9:55: Some interesting black leather gloves on Courtney.

10:01: "You're my forever...", "I'll love you forever...".  And in the world of reality TV time, I think "forever" might last about an hour.  As in, I'm not entirely convinced that they'll still be together on After the Final Rose.  Especially considering that nothing about this finale has been "controversial" in the least.  I still believe in what you promised me, Chris Harrison.

10:02: Oh, it's about to get real.

10:02: As G-Unit and I always like to say, Chris Harrison, you don't need to introduce yourself.  We all know who you are.

10:04: Goateed Ben in the hizzie!

10:10: Who's idea do you think it was to try on wedding dresses to divert attention away from Ben's tabloid photos?  Ben, or the Evil Genius?  C'mon, we all know that has Courtney written all over it.

10:14: Chris Harrison, you're awesome, but nobody is "reeling" from Lindzi being rejected and Courtney being chosen.  You're only "reeling" when something shocking happens.  Nobody was shocked by what happened.

10:20: Wow, are they not even going to bring out Lindzi?  I guess nobody really cares about her...

10:26: Chris Harrison is doing a masterful job of asking the questions we want answered.

10:35: It's fun to watch them watch their proposal.
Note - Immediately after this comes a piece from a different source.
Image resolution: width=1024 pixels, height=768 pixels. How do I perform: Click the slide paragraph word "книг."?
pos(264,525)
10:38: Interesting that when they cut back to the audience from the clip of the proposal, there was no clapping from the audience.  Remember, the audience clapped for when they came back from a clip of Nicki getting sent home.

10:39: Ben with some man-tears.  He's keepin' it real.
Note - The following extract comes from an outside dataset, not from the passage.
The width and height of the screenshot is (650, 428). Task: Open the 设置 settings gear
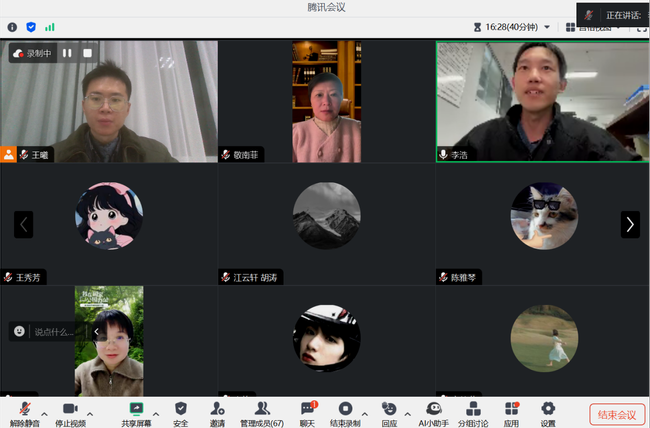(x=548, y=410)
10:40: Where's the "Neil Lane" on the ring box?

10:41: Ashley and JP are not "one of our most beloved Bachelorette couples".  You know why?  Because we all hated Ashley's season as she slowly devolved into an insecure mess.  So let's not pretend like that didn't happen.

10:51: Chris Harrison on Ashley and JP: "You're one of our favorite couples."  Let's keep in mind that there are only four couples still together from the Bachelor franchise: Trista & Ryan, Jason & Molly, Ashley & JP, and...Ben & Courtney.  Ben & Courtney...not one of America's favorite couples.  So by definition, Ashley & JP must be one of the favorite couples since there are only three couples in the running.

10:54: Chris Harrison as the minister would be only way that I would watch Ashley & JP's wedding.

10:55: Chris Harrison uses the same joke for possible baby names that I use!

10:59: And with that ends the greatest Bachelor season I have watched.  Ever.  I haven't watched all of them, but this one definitely was the best by far.  I look forward to May 14th when Mother Teresa Emily begins as The Bachelorette.  It's been a blast, but now it's time to bid adieu to the most Chantastic show on television. Until next time...

11:01: Late breaking news - you might see me on reality TV this summer!